The Internal Revenue Service (IRS) has enlisted the expertise of two new cryptocurrency tax professionals from the private sector to concentrate on digital assets. Since the start of the official U.S. tax filing season on January 29, the IRS has been issuing multiple notices urging taxpayers to accurately report all income derived from cryptocurrency and digital assets, including non-fungible tokens (NFTs). It emphasizes that any cryptocurrencies received as rewards or through staking must be disclosed.
Surolit Mukherjee and Seth Wilkes, the two newly appointed IRS employees, have been brought on board as executive advisors to the department.
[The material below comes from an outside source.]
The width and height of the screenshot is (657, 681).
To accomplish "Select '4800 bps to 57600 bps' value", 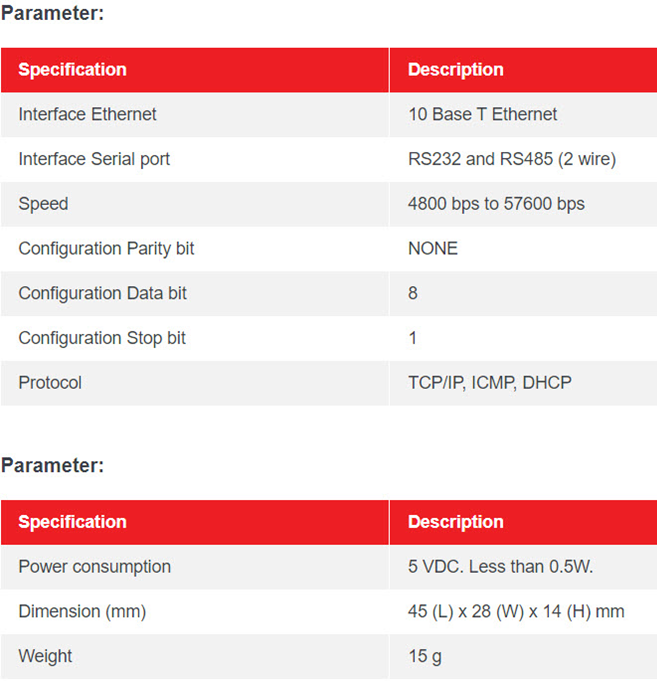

The IRS highlighted their extensive experience in both tax and crypto industries, stating that they would play pivotal roles in shaping IRS initiatives related to servicing, reporting, compliance, and enforcement concerning digital assets. Commissioner Danny Werfel expressed confidence that leveraging private sector expertise would aid in establishing digital asset infrastructure that benefits all stakeholders.
To bolster compliance efforts in emerging areas like digital assets, the IRS intends to utilize funds from the Inflation Reduction Act (IRA), a federal law aimed at curbing inflation. It aims to establish robust reporting mechanisms and enforcement measures tailored to the unique challenges posed by digital assets. Despite the heightened focus on cryptocurrency taxation, U.S. taxpayers are not obligated to report cryptocurrencies held in wallets, transfers between personal wallets, or cryptocurrencies acquired using fiat currency.
Prior to the commencement of tax season, the IRS rescinded a law mandating U.S. businesses to report all cryptocurrency transactions exceeding $10,000. This move, enacted on January 17, followed concerns raised by various stakeholders regarding the practical implementation of the reporting requirements. The IRS clarified that digital assets are not currently factored into the determination of whether a cash transaction, or series of related transactions, meets the reporting threshold. The decision to roll back the regulation was made in anticipation of publishing a comprehensive regulatory framework.